INVIATO A ISTANBUL - Che mazzata per la Juve: l’Ali Sami Yen diventa un inferno per i ragazzi di Spalletti, un tonfo che rischia di segnare una stagione intera. E il match di ritorno sarà una cima da scalare a mani nude: tre gol di scarto da recuperare tra una settimana, per portare quantomeno il Galatasaray ai supplementari. Ma ciò che maggiormente preoccupa è che i turchi dimostrano di essere superiori in tutto, al di là del 5-2 che chiude i conti. E forse spegne anche i sogni europei dei bianconeri: servirà un miracolo sportivo allo Stadium, ma soprattutto una squadra che sappia andare ben oltre i propri, evidenti limiti. La grinta non basta. E nemmeno la personalità per uscire indenni da uno stadio così: eppure la rete di Gabriel Sara dell’1-0, per come maturata, avrebbe potuto stendere anche una squadra più strutturata. E invece i bianconeri impiegano un minuto scarso, il tempo di impostare un’azione - e che azione - per silenziare la bolgia dello stadio, fino a quel momento rumoroso da stordire.

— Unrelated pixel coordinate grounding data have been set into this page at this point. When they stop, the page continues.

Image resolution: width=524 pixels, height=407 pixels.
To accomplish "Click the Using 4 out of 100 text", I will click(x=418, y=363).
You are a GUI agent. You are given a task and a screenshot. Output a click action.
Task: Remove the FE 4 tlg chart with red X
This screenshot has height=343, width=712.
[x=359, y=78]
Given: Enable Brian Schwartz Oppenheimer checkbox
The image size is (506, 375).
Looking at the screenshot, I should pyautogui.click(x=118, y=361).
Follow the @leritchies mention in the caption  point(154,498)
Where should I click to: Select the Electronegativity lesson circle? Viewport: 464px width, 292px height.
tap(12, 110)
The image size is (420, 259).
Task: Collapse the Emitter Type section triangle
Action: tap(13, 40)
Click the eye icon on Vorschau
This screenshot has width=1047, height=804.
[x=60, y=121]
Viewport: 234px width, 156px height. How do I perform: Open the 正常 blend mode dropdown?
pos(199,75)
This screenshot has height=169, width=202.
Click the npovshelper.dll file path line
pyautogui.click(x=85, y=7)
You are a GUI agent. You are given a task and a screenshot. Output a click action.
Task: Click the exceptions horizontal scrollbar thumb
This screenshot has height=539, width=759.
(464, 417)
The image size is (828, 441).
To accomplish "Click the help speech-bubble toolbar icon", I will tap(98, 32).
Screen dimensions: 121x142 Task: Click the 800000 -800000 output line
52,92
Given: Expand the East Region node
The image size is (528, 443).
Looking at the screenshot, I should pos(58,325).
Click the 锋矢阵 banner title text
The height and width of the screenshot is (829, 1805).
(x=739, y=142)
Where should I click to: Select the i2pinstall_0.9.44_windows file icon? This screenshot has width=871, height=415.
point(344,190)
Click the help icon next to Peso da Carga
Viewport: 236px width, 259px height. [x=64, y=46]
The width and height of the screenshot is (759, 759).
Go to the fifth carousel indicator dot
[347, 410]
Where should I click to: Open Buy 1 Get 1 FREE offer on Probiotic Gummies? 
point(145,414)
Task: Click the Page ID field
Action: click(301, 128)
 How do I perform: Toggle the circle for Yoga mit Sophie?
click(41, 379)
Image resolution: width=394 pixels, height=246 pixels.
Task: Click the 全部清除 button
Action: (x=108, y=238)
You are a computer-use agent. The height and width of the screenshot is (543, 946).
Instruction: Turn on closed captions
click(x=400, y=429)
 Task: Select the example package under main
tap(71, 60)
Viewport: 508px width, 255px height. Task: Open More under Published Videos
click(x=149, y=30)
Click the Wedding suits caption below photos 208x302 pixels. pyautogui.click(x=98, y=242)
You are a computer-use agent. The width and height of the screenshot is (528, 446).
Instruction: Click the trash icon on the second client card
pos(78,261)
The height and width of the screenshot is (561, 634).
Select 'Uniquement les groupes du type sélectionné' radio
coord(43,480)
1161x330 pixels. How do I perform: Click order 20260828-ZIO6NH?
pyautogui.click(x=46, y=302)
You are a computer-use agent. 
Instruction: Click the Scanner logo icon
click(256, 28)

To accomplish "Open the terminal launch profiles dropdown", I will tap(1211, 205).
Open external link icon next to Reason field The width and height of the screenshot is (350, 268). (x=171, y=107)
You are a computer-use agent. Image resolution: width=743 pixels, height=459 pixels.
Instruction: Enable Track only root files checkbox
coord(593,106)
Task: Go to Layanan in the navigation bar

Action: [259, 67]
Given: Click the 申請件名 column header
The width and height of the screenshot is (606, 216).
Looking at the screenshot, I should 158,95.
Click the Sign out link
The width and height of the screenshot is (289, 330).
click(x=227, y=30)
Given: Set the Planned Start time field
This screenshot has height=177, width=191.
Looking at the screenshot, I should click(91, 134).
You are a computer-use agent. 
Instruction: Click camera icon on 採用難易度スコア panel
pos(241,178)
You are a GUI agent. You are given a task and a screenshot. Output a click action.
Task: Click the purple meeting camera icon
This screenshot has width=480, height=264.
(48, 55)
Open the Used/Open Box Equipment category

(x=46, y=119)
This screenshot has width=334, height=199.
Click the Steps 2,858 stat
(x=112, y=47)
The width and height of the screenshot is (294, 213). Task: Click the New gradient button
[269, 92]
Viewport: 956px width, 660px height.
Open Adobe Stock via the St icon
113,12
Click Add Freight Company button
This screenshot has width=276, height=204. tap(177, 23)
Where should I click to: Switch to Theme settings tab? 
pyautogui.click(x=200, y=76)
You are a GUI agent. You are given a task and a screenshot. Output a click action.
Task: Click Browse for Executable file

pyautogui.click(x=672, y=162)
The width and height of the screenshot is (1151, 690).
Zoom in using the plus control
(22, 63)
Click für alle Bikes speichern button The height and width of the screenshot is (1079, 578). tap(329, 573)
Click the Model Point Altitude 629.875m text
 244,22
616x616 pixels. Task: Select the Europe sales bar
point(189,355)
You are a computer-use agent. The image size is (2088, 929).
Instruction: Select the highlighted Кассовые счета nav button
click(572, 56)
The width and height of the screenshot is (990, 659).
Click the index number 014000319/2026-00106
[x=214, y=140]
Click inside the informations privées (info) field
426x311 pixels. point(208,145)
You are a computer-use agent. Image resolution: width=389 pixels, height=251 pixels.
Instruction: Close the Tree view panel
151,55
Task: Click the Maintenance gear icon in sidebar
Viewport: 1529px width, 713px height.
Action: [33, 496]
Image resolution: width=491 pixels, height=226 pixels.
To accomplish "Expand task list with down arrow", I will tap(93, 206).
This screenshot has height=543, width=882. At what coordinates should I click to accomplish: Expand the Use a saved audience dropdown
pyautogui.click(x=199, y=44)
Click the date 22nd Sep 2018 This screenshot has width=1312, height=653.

Illusione bianconera: dal doppio Koop all'infortunio di Bremer
Beata illusione, ma in quel momento i bianconeri ancora non lo sanno. Servirà forza mentale per reagire a ostacoli e imprevisti, come l’infortunio di Bremer - si toccava la zona dell’adduttore destro e, considerati i trascorsi, un po’ di preoccupazione c’è - che sposta in negativo gli equilibri dietro, anche pensando alle prossime partite, ritorno compreso. Mentre la sorpresa, almeno fino allo sbandamento generale del secondo tempo, è Koopmeiners: fino a ieri all’asciutto di gol e di certezze, ne fa due tutti insieme, uno da centravanti improvvisato che si fionda sulla respinta corta del portiere e l’altro da incursore con la dinamite nel sinistro, come ai bei tempi della Dea. Poesia per gli occhi dei tifosi, ma pure per Spalletti che aveva chiesto proprio questo: coraggio e carattere, lì dove si misura la maturità di una squadra. Ma solo per un tempo: al di là di come andrà a finire per il passaggio del turno, c’è l’amara consapevolezza, per una Juve alla quarta partita di fila senza vittorie, di aver archiviato lo shock di San Siro nel peggior modo possibile.